Текст страницы:

☆ ☆ ☆

ТриХанон   ( 1991 г.) [14]

  — Не знаю, нужно ли даже (пытаться) заикаться, что «Три одинаковые сонатины» (следуя в полном подобии «Трём экстремальным симфониям») нельзя и невозможно отделять друг от друга: как мысленно, так и реально.[комм. 6] Повторяю: сколько нельзя, столько и невозможно. Всегда только вместе. Слитно. Спаянно. При любых обстоятельствах. В любой обстановке. Как репетируя, так и при исполнении. Как при записи, так и при выписке. Просто или сложно. Так или иначе. — При всех равных, «Три одинаковые сонатины» исполняются только все вместе, в одном месте и в одно время, а также в неизменном порядке (подряд под ряд). И здесь я снова настаиваю на своих словах (горькая настойка). Всякое отхождение от этого несложного принципа карается (тройным одинаковым) отстранением, причём, немедленным и полным. — Вплоть до крайней меры.

  — И вообще, не следовало бы (ни на минуту) забывать, что это сочинение..., это сочинение, — сказал я..., — имеет яркий характер бухгалтерской ведомости или квартального отчёта. Вдобавок, трёхкратного. Или — кратного трём. Проще говоря (хотя, казалось бы, куда уже проще), «Три одинаковые сонатины» следует понимать как вещь, далёкую от искусства. В том числе и музы’кального. Это про(изведение), в высшей степени точное, пунктуальное, полное машинерии и шестерёнок, — по своей работе оно отдалённо напоминает арифмометр «Феликс». Для реализации сонатин необходим исполнитель, клерк, в первую очередь обеспечивающий на сцене эффект своего полного отсутствия (вариант идеальной пианолы). — Пианист обязан крутить рукоятку, ни на минуту не отвлекаясь (финансовая инспекция не дремлет). Но одновременно здесь имеется и ещё одна (не мало) важная деталь. — При исполнении было бы неверно полагать эту музыку как романтическую, к примеру. Или экспрессивную. — Так поступать не следует. Разумеется, при отсутствии прочих данных. Во всех иных случаях — я беру свои слова обратно.

☆ ☆ ☆

Постановка задачи 1:
Замените во всех записях ниже «Open» на «Select», ничего больше не меняя, и приведите эти записи целиком. Изображения в ответ не включайте.

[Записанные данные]
☆ ☆ ☆

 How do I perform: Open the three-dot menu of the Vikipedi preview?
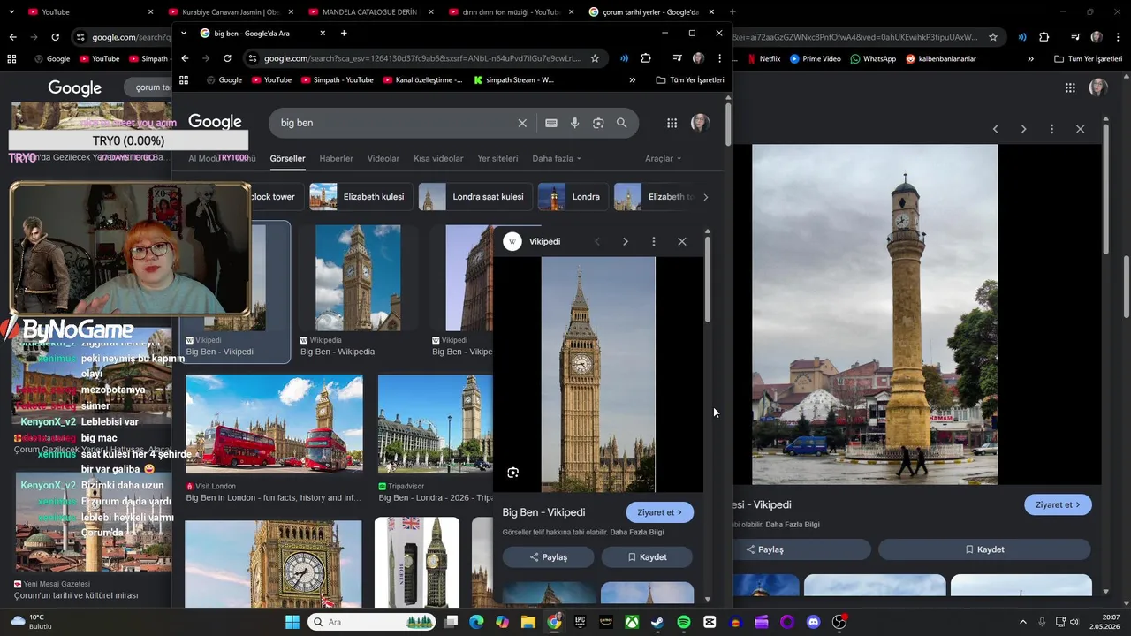(653, 241)
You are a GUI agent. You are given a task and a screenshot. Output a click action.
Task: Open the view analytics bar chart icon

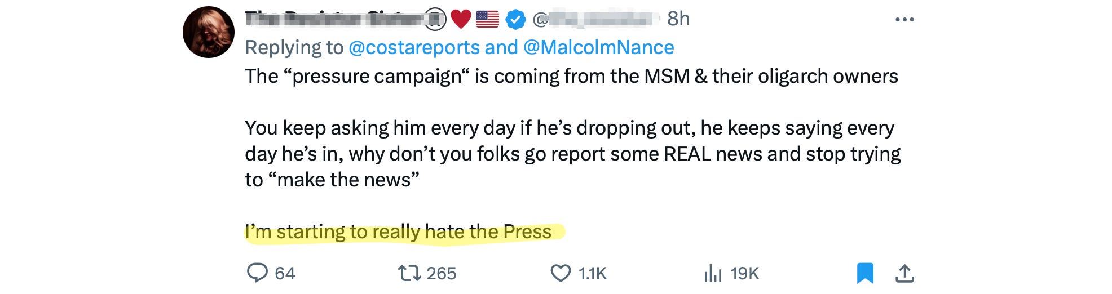pyautogui.click(x=713, y=273)
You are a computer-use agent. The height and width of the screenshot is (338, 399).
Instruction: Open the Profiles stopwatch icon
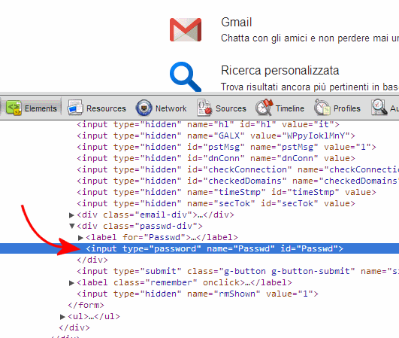322,108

☆ ☆ ☆

Постановка задачи 2:
Допишите продолжение текста о «Трёх одинаковых сонатинах», приведённого выше.

Результат выполнения 1:
 How do I perform: Select the three-dot menu of the Vikipedi preview?
(653, 241)
You are a GUI agent. You are given a task and a screenshot. Output a click action.
Task: Select the view analytics bar chart icon

pyautogui.click(x=713, y=273)
You are a computer-use agent. The height and width of the screenshot is (338, 399).
Instruction: Select the Profiles stopwatch icon
322,108

Результат выполнения 2:
  — Но с другой стороны, исполнителю (клерку) вовсе не обязательно отключать фантазию (или воображение) напрочь. Есть, так сказать, кое-какие приёмы и способы обхода или обхождения, находящиеся в разной степени приближения к состоянию первородства. — И как всегда, главной целью пианиста должен стать зал. Аудитория... — Возможно, что при исполнении быстрых частей сонатин пианисту следовало бы представлять себе камни различной величины и формы, катящиеся (или падающие) с горки — вниз. Подпрыгивая, сталкиваясь и постепенно набирая скорость и массу, они постепенно превращаются в некую умозрительную лавину, конечной точкой следования которой нужно понимать публику, конечно.[2] — Пасмурные идиоты, разве они заслуживают какого-то иного финала?.. Вчера, сегодня..., — в какой-то момент этот «бесконечный» ряд всё-таки заканчивается.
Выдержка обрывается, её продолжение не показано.